§ DATA RECORDS
============

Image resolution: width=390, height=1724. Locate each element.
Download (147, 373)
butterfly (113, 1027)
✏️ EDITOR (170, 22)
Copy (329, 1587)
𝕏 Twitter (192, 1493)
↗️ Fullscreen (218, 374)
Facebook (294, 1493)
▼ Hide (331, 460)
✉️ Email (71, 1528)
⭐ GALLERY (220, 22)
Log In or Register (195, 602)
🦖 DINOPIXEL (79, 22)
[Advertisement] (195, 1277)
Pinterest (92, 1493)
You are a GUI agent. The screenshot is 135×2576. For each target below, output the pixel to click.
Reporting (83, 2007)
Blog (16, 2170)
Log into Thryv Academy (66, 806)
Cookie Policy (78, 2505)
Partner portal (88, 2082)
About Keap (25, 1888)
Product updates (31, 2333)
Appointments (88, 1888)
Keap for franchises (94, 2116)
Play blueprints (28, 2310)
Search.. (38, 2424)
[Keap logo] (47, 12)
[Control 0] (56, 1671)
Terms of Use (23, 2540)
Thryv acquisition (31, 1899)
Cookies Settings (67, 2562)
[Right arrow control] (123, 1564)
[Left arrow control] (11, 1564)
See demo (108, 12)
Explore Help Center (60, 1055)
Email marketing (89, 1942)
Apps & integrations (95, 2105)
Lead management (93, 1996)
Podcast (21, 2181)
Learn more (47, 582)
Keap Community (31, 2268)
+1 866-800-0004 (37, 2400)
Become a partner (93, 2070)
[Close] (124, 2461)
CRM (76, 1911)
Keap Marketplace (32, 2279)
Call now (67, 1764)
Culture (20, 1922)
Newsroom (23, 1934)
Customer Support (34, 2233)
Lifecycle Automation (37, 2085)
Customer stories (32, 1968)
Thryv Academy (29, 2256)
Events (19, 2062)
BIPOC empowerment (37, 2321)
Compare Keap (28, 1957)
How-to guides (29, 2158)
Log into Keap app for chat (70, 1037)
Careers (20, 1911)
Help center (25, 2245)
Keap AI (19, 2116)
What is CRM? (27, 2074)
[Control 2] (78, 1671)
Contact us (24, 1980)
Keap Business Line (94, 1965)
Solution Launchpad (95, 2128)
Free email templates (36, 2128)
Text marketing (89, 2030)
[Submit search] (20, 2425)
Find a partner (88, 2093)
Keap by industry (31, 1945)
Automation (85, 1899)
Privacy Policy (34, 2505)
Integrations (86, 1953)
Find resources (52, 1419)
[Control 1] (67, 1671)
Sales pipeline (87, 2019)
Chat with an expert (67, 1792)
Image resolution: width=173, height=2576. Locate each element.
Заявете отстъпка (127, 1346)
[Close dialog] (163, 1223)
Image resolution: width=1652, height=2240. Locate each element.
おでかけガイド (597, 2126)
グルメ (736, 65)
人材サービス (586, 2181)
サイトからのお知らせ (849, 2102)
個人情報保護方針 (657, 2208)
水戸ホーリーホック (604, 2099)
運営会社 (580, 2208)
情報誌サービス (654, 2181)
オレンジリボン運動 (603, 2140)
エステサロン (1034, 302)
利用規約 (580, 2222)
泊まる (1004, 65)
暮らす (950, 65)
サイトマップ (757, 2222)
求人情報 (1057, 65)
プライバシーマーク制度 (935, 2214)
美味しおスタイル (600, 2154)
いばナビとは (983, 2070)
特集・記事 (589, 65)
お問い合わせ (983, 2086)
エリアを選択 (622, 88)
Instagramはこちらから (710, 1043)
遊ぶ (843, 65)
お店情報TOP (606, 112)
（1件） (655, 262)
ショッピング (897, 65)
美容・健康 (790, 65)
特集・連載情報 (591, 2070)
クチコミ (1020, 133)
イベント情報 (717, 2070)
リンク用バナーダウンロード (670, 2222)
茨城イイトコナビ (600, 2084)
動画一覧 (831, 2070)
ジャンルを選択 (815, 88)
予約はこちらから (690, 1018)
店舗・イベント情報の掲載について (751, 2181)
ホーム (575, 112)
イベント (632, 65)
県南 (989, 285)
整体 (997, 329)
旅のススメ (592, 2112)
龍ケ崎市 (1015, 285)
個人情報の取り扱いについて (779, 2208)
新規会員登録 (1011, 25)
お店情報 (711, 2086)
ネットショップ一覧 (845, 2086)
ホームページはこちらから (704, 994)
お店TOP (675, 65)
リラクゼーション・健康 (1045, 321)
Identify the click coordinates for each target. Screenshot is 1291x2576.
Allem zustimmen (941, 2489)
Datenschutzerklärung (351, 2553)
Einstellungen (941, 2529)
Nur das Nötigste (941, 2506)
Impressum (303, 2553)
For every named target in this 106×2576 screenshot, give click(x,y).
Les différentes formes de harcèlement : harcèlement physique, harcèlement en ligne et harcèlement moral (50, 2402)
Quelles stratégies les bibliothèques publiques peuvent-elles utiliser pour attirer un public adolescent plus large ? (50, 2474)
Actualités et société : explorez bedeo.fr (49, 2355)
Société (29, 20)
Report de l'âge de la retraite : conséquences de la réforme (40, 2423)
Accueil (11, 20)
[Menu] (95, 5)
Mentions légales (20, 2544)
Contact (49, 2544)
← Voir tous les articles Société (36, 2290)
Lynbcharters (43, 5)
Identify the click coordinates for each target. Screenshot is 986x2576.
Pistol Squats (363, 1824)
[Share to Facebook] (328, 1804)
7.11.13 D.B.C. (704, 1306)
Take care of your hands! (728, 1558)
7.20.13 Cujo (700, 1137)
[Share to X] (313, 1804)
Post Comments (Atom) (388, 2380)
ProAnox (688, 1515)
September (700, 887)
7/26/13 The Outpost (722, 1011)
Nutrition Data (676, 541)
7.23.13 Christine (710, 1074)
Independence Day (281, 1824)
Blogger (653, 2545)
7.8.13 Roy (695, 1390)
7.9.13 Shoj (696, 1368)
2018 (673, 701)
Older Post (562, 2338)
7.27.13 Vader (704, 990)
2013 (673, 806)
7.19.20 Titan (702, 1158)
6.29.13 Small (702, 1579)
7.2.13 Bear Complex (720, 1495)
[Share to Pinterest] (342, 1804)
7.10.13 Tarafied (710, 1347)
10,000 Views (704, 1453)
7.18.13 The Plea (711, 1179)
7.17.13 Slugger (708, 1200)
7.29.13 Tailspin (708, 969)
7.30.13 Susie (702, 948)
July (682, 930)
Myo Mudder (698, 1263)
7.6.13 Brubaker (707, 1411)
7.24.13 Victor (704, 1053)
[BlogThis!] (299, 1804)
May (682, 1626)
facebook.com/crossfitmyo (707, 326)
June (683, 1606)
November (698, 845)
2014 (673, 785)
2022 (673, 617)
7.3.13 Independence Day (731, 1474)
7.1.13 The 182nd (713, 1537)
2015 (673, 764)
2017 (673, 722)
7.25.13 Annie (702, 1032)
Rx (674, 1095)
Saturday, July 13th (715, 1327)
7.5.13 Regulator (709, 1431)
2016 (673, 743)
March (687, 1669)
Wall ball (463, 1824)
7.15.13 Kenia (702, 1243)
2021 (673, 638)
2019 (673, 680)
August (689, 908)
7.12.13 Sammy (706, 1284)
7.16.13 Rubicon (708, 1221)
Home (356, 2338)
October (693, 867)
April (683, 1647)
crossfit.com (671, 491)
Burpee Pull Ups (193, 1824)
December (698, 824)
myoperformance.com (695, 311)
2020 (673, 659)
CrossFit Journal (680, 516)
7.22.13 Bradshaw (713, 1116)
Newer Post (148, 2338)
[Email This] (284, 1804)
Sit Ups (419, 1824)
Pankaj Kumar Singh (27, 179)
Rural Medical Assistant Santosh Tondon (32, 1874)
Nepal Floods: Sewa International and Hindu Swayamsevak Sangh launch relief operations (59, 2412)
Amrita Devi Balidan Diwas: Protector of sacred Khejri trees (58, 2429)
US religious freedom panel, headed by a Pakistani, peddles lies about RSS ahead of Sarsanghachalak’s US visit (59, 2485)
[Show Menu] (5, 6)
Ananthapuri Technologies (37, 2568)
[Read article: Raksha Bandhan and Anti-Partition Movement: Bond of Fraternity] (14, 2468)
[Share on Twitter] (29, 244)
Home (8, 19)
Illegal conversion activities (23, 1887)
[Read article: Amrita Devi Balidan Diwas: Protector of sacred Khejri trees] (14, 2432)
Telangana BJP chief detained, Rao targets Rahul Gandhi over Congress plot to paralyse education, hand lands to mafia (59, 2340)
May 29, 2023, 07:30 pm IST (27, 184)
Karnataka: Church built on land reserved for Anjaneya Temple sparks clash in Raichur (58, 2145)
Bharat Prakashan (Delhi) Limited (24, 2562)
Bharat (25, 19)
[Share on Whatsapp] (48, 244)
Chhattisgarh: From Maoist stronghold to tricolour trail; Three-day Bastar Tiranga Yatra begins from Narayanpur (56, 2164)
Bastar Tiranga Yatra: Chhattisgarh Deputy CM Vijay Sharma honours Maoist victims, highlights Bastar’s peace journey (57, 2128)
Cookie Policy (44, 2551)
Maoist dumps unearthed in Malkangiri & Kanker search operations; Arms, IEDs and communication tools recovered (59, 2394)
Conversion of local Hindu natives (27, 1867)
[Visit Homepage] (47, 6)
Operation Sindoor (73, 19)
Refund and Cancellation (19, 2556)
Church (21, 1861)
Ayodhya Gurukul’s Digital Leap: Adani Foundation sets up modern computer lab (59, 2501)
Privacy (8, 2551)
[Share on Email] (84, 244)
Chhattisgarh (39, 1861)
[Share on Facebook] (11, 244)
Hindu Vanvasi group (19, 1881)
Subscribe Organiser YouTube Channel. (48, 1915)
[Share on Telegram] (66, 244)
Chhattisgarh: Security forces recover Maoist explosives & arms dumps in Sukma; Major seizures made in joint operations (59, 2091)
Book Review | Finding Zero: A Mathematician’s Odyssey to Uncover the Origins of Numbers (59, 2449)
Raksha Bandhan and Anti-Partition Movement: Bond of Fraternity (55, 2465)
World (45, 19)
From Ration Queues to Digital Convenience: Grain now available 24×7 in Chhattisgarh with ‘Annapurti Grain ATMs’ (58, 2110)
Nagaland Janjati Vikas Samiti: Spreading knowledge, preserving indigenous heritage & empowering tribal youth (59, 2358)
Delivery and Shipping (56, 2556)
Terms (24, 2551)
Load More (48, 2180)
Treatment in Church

============

§ PROBLEM STATEMENT
An exact repeat of the lines from the one containing "From Ration Queues" through the final line above, both included, is the whole answer.

§ RESPONSE BELOW
From Ration Queues to Digital Convenience: Grain now available 24×7 in Chhattisgarh with ‘Annapurti Grain ATMs’ (58, 2110)
Nagaland Janjati Vikas Samiti: Spreading knowledge, preserving indigenous heritage & empowering tribal youth (59, 2358)
Delivery and Shipping (56, 2556)
Terms (24, 2551)
Load More (48, 2180)
Treatment in Church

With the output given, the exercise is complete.